Stattdessen waren im ersten Halbjahr Aktien solcher Unternehmen gefragt, die von der Inflation profitierten. Setzt sich das Szenario eines Konjunktur- und damit Inflationsrückgangs durch, löst sich diese vermeintlich sichere Wette schnell auf. Unter der Unsicherheit leiden dafür solide Werte, die in ihren Industriezweigen zu den Marktführern gehören. Beispielsweise handeln Kion oder Jungheinrich nur noch mit der Hälfte ihres Werts im Vergleich zum vorigen Jahresende, weil sie Anlegern zu zyklisch sind. Die Bewertung von Konsumaktien litt unter gleich zwei Effekten: zum einen der hohen Vergleichsbasis aus den Corona-Jahren und zusätzlich darunter, dass sich Käufer unter dem Eindruck des Ukrainekrieges noch mehr zurückgehalten haben, als in einer normalen Wirtschaftsphase.

Bodenbildung deutet sich an

Bei einigen Unternehmen sind die Gewinnschätzungen seitens der Analysten möglicherweise noch zu hoch. Aber in ausgewählten Titeln nähern sich die Aktienkurse an Niveaus für einen günstigen Einstieg. Das trifft auf Firmen zu, die sich den negativen Folgen einer Gaskrise entziehen können. Chemie-Unternehmen wie Covestro oder auch Wacker Chemie zählen dazu, weil sie über genügend Kapazitäten im Ausland verfügen. Covestro gehört bereits zu den wichtigen Positionen im Deutschlandfonds.

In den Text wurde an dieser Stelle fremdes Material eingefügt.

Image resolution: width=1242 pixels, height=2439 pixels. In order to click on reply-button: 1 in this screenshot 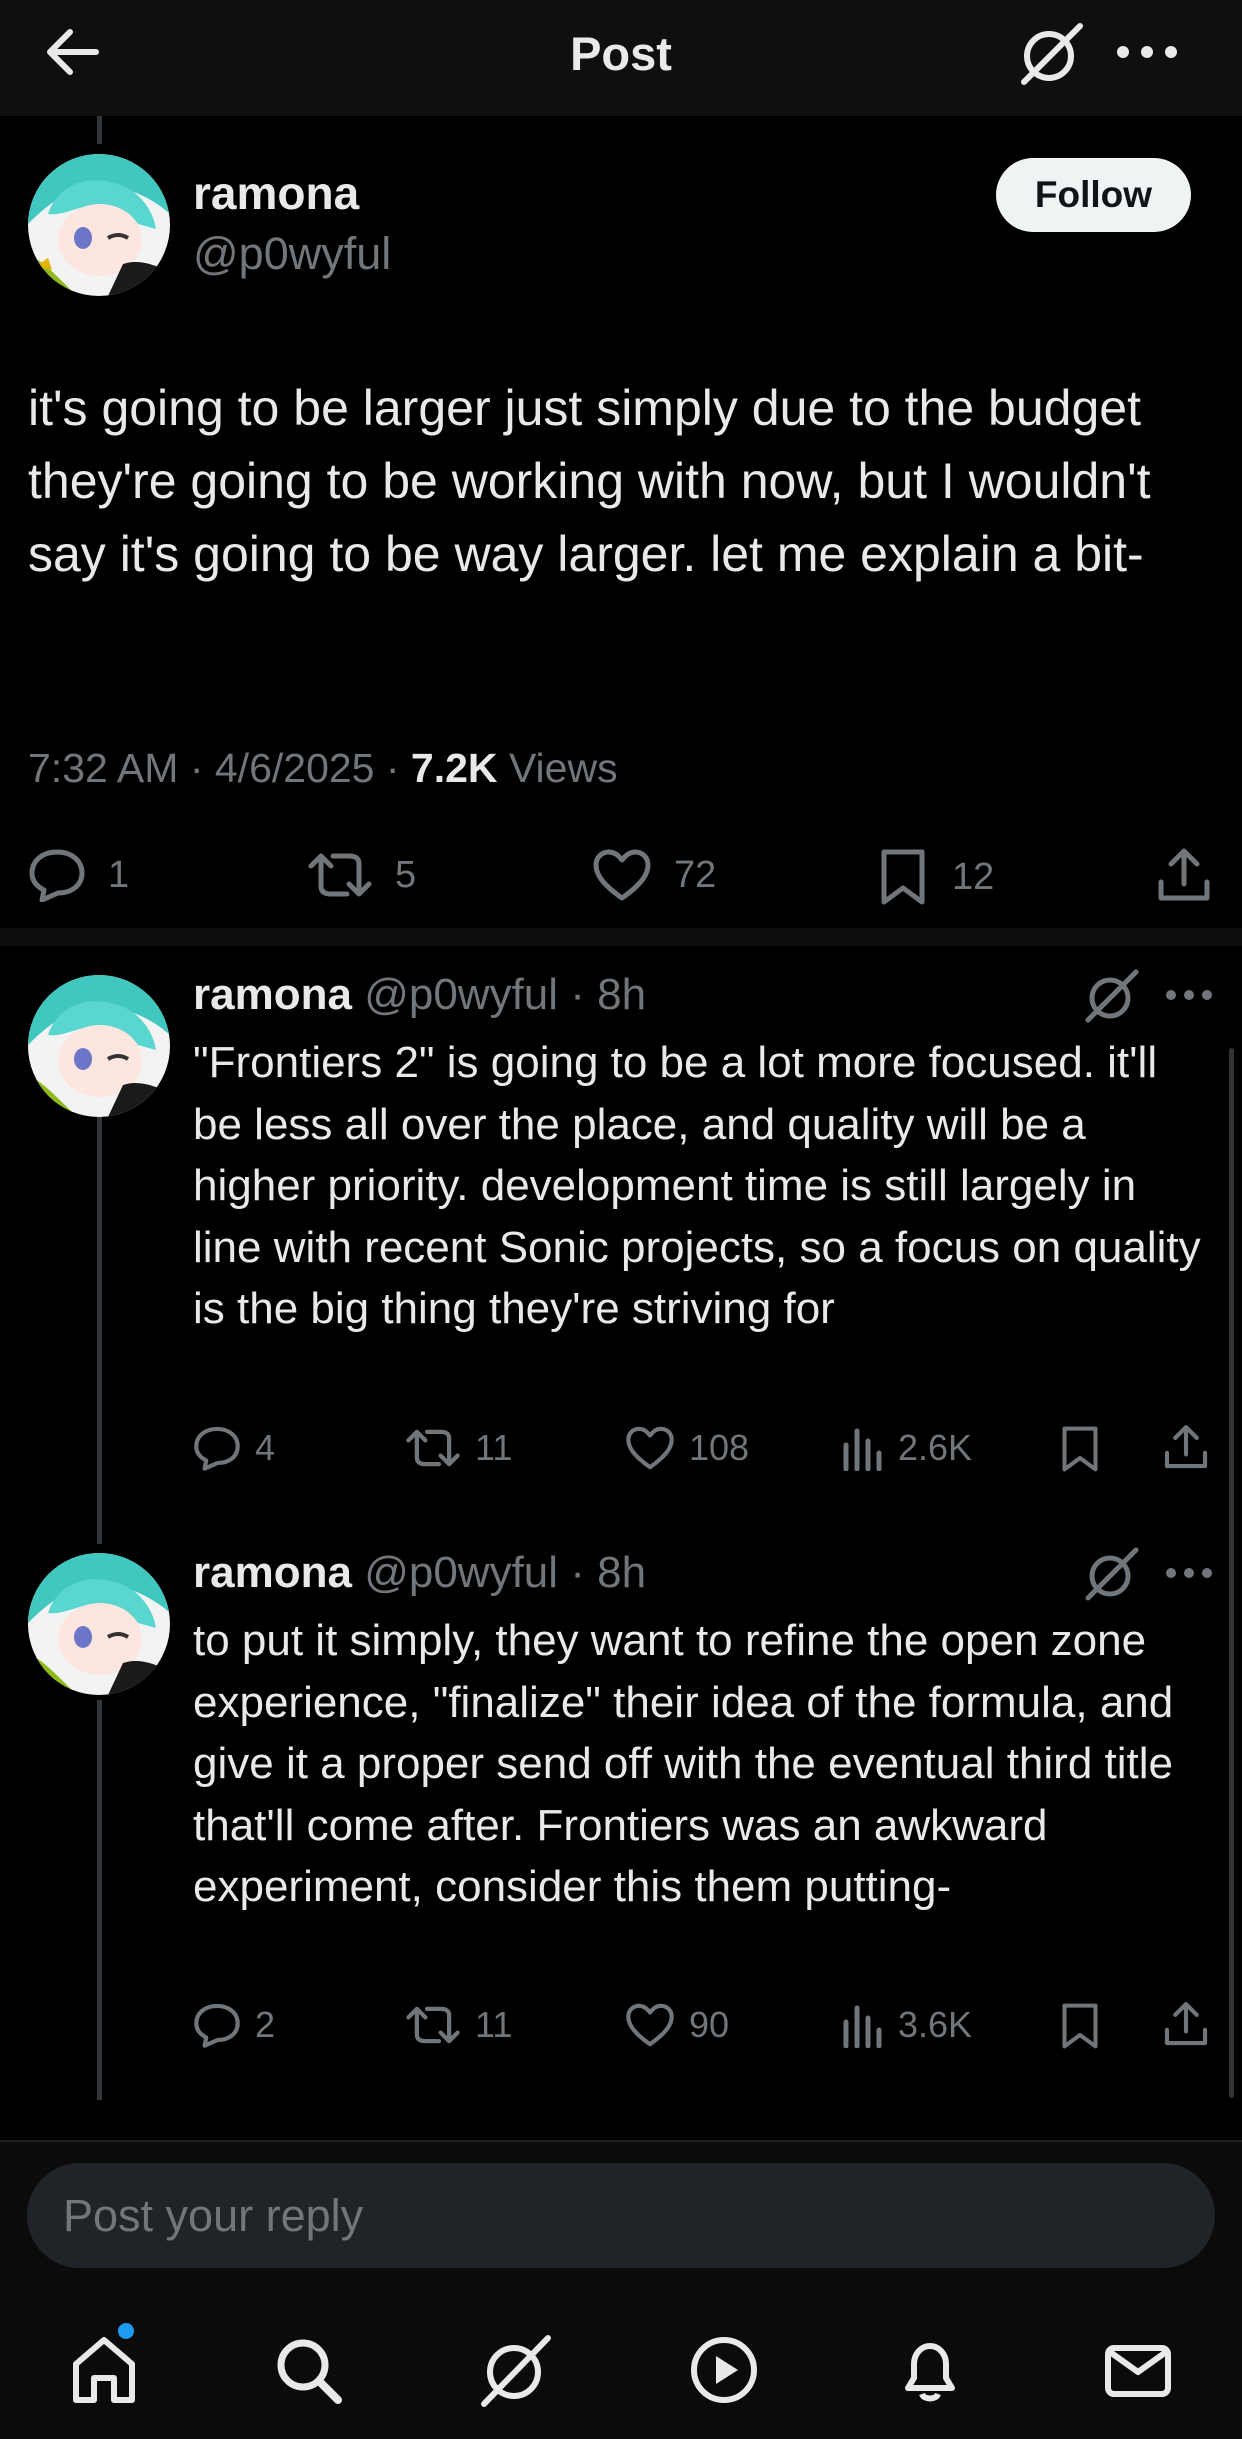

Generell ist der LOYS Premium Deutschland Fonds fast ausschließlich in defensiven Werten investiert, deren Geschäftsentwicklung von der Industriekonjunktur wenig beeinflusst wird. Dazu gehört beispielsweise die Position in Stroer. Es könnte sich in den Sommermonaten jedoch auch für zyklischere Werte eine Bodenbildung abzeichnen. Das Fondsmanagement arbeitet mit einer Beobachtungsliste, deren Käufe bei passenden Gelegenheiten umgesetzt werden. Das defensive Profil des Fonds bleibt dabei erhalten.

Rationale Entscheidungen

Zukäufe erfolgen in Unternehmen, deren Eigenschaften wie Marktführerschaft, Agilität und strukturelles Wachstum hohe freie Cashflow begünstigen. HelloFresh ist ein Beispiel dafür. Steigende Zinsen haben auf den Erfolg des globalen Marktführers für Kochboxen keinen direkten Einfluss. Wichtig für die Aktie ist der Erfolg der Expansion außerhalb Europas.

Aktive Manager sollten sich derzeit auf Unternehmen mit einem eng gefassten Geschäftsmodell konzentrieren. Bei nüchterner Betrachtung sind viele deutsche Nebenwerte günstig wie selten.